A typical deployment for a Risk application to leverage elastic compute on cloud looks something like this:
The Risk application is on-prem and sends requests to the cloud-based Calc Engine deployed on AKS, EKS, or GKE. However, the requests are important messages that need to be sent from an on-prem application to a cloud-native service. We do not want to lose the request/message due to any network issues and want to be able to handle large burst of requests. Similarly, we do not want to lose any replies/results that need to be sent back to the Risk application once the computation job is finished.
To achieve that, several investment banks and hedge funds rely on Solace PubSub+ brokers’s Guaranteed Messaging. Solace PubSub+ brokers help send applications send requests and receive responses without the risk of losing any messages. Risk application can easily publish its calculation requests to Solace where the messages will end up in a queue for the Calc engine to consume and process. Typical architecture for such a deployment would look like this:
Why not use a cloud native messaging service?

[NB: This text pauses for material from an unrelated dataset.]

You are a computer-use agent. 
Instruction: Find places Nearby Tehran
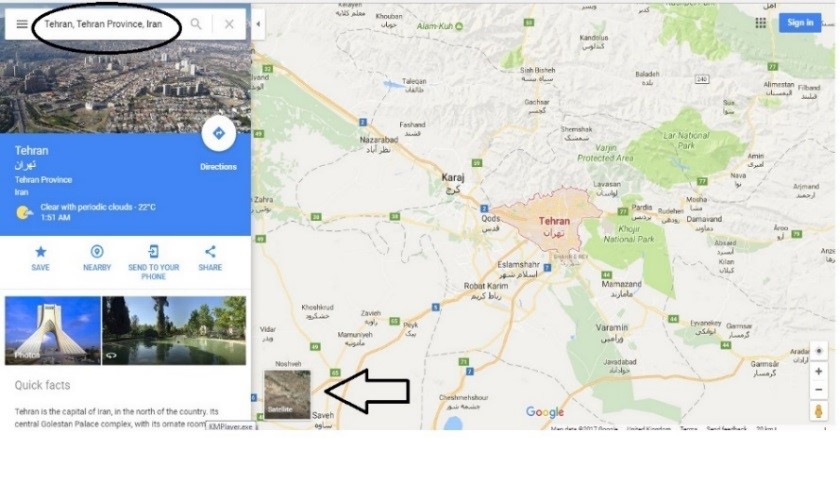97,258
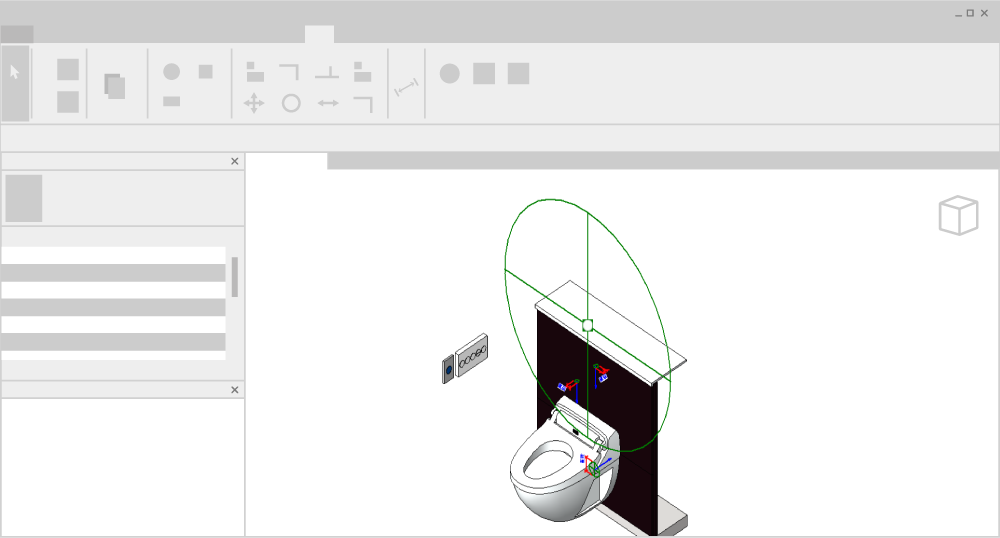Select the white view tab above canvas

pyautogui.click(x=287, y=161)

An important question that gets frequently asked is why pick Solace over cloud-native messaging service that every cloud provider has. For example, GCP has Pub/Sub and AWS has SQS. Why not use those?
There are two main reasons for that:
- Cloud-native services do not extend to on-prem – Many established companies have a prominent on-prem infrastructure and are most likely, looking to have a hybrid-cloud deployment model going forward. With hybrid-cloud, it’s easier and simpler to rely on one messaging layer that can easily be deployed on-prem and on cloud. Additionally, it needs to be able to create an Event Mesh between the on-prem datacenter and cloud region so that on-prem applications can easily share data with cloud applications and vice versa. A cloud-native messaging solution cannot be extended to on-prem and that’s why Solace excels in hybrid-cloud usecases. Here is a sample deployment:
- Secondly, more and more Capital Markets firm are starting to adopt multi-cloud as their long-term strategy. With AI becoming more prominent and accessible and each cloud provider having their own offering, firms are opening up to multi-cloud approach. For example, a firm might use AWS for S3 and EKS, GCP for BigQuery and Azure for its AI models. Tomorrow, they might use AWS for its AI models and GCP for storage. To allow their teams to cherry pick most suitable service for their usecases, firms choose Solace for its cloud-agnostic approach and to be able to easily route messages to any cloud provider.
For example, a common deployment is to store post-trade data in BigQuery and BigTable for further analytics for usecases such as Research and Transaction Cost Analysis.
In the below architecture diagram, data from on-prem application(s) is sent to a local broker and then forwarded to AWS for risk metrics to be computed. Once computed, those results can be sent back to the Risk application. Additionally, they can also be easily sent to GCP and stored in BigQuery for further analysis via DataFlow (GCP’s managed service for easy integration). This fabric that has been constructed between the three environments to easily distribute real-time data is called an Event Mesh and is a crucial part of any hybrid-cloud or multi-cloud infrastructure in a modern data stack.
Wrapping up, more and more Capital markets firms are migrating their usual computation-intensive jobs to cloud to leverage elastic and scalable compute offered by managed services such as AKS, EKS, and GKE. Additionally, these firms are starting to consider multi-cloud as an option to provide their teams with the flexibility of choosing the most suitable offering for their usecase. To achieve both usecases, these firms are relying on Solace’s Event Mesh which allows them to send calc requests and computed results from one environment to another environment with zero message loss.